• _Exercise objective_
Word for word, set down every line of the entries below from the line with "Where should I" to the line with "Click the green", including both, and no other line.

• _Records for processing_
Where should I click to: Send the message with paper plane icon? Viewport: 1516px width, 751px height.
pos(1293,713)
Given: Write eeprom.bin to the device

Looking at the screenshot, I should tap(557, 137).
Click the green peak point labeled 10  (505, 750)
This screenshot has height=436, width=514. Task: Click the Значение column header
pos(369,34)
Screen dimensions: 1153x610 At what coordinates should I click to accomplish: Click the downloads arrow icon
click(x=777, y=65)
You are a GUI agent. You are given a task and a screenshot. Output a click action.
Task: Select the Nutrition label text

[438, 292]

--

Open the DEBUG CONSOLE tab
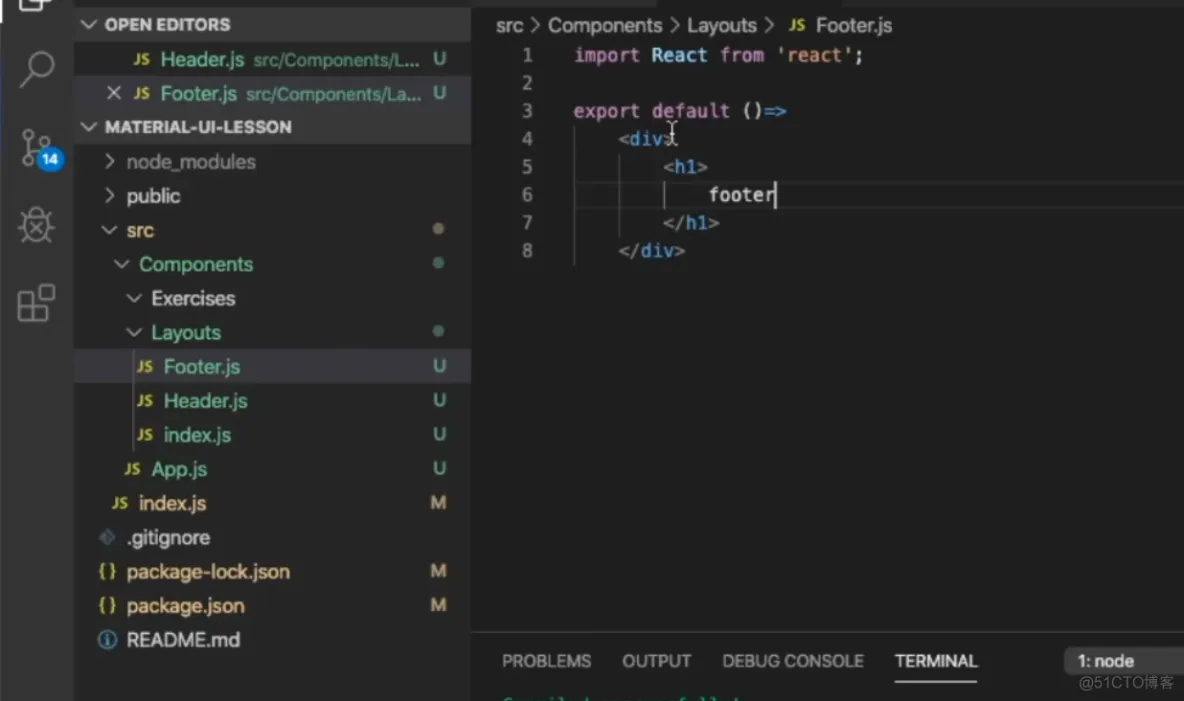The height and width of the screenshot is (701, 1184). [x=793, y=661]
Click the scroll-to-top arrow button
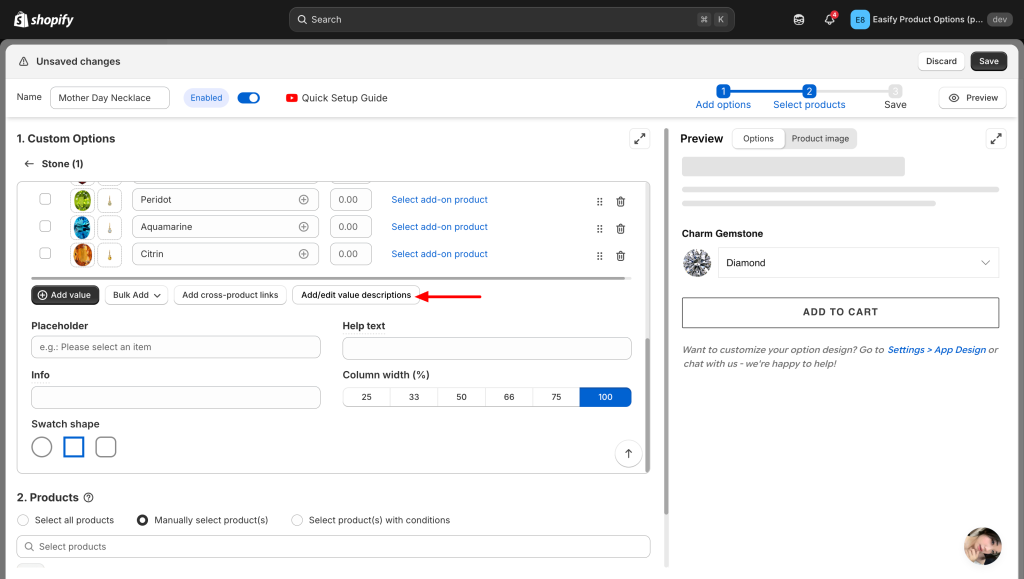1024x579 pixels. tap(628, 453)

• _Output below_
Where should I click to: Send the message with paper plane icon? Viewport: 1516px width, 751px height.
pos(1293,713)
Given: Write eeprom.bin to the device

Looking at the screenshot, I should tap(557, 137).
Click the green peak point labeled 10  (505, 750)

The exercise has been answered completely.